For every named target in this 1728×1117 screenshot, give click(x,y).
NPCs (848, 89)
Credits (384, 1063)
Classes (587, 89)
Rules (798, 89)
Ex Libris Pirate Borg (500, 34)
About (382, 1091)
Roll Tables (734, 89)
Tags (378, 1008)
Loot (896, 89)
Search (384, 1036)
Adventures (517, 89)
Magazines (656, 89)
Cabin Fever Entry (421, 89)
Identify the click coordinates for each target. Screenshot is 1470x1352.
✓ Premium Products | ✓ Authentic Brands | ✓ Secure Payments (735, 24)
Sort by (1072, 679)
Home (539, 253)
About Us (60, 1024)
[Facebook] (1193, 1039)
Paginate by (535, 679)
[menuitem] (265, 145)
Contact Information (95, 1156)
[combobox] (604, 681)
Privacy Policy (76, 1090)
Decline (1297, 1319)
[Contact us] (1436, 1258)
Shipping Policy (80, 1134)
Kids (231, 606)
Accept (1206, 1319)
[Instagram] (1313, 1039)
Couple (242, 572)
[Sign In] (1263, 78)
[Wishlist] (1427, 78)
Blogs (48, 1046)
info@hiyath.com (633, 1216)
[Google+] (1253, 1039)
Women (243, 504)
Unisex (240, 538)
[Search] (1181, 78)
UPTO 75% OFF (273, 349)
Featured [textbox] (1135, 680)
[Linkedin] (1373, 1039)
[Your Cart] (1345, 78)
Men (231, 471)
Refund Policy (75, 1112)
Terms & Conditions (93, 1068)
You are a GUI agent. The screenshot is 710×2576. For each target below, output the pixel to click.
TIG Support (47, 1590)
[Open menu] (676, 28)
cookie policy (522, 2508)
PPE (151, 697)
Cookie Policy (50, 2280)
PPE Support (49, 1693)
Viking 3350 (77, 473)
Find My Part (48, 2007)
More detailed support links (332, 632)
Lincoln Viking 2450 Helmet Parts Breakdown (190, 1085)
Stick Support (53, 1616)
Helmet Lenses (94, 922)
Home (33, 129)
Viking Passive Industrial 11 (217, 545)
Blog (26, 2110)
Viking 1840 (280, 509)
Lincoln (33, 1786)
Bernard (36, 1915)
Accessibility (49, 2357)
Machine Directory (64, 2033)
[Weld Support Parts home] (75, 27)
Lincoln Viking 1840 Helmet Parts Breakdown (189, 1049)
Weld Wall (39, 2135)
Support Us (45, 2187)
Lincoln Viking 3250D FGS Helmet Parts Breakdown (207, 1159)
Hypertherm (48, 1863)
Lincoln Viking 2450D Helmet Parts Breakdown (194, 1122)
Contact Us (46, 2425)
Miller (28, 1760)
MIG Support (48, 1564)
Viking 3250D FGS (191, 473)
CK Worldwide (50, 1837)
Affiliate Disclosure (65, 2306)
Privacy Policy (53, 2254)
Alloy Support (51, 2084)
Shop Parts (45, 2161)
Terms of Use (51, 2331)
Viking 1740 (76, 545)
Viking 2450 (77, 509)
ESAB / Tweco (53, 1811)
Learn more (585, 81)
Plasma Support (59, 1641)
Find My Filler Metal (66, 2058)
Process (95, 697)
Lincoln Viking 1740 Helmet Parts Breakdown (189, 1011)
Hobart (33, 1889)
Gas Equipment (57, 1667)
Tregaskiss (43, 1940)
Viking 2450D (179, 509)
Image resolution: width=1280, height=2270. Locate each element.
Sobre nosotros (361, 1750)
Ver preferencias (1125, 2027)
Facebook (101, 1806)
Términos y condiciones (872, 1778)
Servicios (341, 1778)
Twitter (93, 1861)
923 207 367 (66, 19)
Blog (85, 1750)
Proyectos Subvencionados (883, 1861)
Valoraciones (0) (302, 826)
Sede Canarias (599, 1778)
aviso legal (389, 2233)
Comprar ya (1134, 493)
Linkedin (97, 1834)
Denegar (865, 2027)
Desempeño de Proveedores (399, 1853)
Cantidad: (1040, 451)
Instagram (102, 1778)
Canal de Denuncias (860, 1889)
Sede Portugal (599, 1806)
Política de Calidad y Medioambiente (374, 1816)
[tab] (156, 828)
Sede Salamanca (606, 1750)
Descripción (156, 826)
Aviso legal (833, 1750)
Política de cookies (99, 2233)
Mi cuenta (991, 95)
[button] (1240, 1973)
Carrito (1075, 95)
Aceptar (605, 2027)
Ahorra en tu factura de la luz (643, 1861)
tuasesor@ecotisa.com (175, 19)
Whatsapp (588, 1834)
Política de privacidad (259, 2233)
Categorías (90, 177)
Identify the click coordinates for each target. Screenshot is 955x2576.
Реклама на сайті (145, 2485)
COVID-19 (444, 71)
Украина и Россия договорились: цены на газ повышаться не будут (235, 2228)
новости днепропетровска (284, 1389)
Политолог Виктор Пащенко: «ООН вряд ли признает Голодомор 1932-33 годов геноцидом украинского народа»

━━━━━━━━

From the records above, copy out the line with "[Facebook] (1193, 1039)", the line with "Lincoln Viking 3250D", and every line between them, word for word.

[Facebook] (1193, 1039)
Paginate by (535, 679)
[menuitem] (265, 145)
Contact Information (95, 1156)
[combobox] (604, 681)
Privacy Policy (76, 1090)
Decline (1297, 1319)
[Contact us] (1436, 1258)
Shipping Policy (80, 1134)
Kids (231, 606)
Accept (1206, 1319)
[Instagram] (1313, 1039)
Couple (242, 572)
[Sign In] (1263, 78)
[Wishlist] (1427, 78)
Blogs (48, 1046)
info@hiyath.com (633, 1216)
[Google+] (1253, 1039)
Women (243, 504)
Unisex (240, 538)
[Search] (1181, 78)
UPTO 75% OFF (273, 349)
Featured [textbox] (1135, 680)
[Linkedin] (1373, 1039)
[Your Cart] (1345, 78)
Men (231, 471)
Refund Policy (75, 1112)
Terms & Conditions (93, 1068)
You are a GUI agent. The screenshot is 710×2576. For each target below, output the pixel to click.
TIG Support (47, 1590)
[Open menu] (676, 28)
cookie policy (522, 2508)
PPE (151, 697)
Cookie Policy (50, 2280)
PPE Support (49, 1693)
Viking 3350 (77, 473)
Find My Part (48, 2007)
More detailed support links (332, 632)
Lincoln Viking 2450 Helmet Parts Breakdown (190, 1085)
Stick Support (53, 1616)
Helmet Lenses (94, 922)
Home (33, 129)
Viking Passive Industrial 11 (217, 545)
Blog (26, 2110)
Viking 1840 (280, 509)
Lincoln (33, 1786)
Bernard (36, 1915)
Accessibility (49, 2357)
Machine Directory (64, 2033)
[Weld Support Parts home] (75, 27)
Lincoln Viking 1840 Helmet Parts Breakdown (189, 1049)
Weld Wall (39, 2135)
Support Us (45, 2187)
Lincoln Viking 3250D FGS Helmet Parts Breakdown (207, 1159)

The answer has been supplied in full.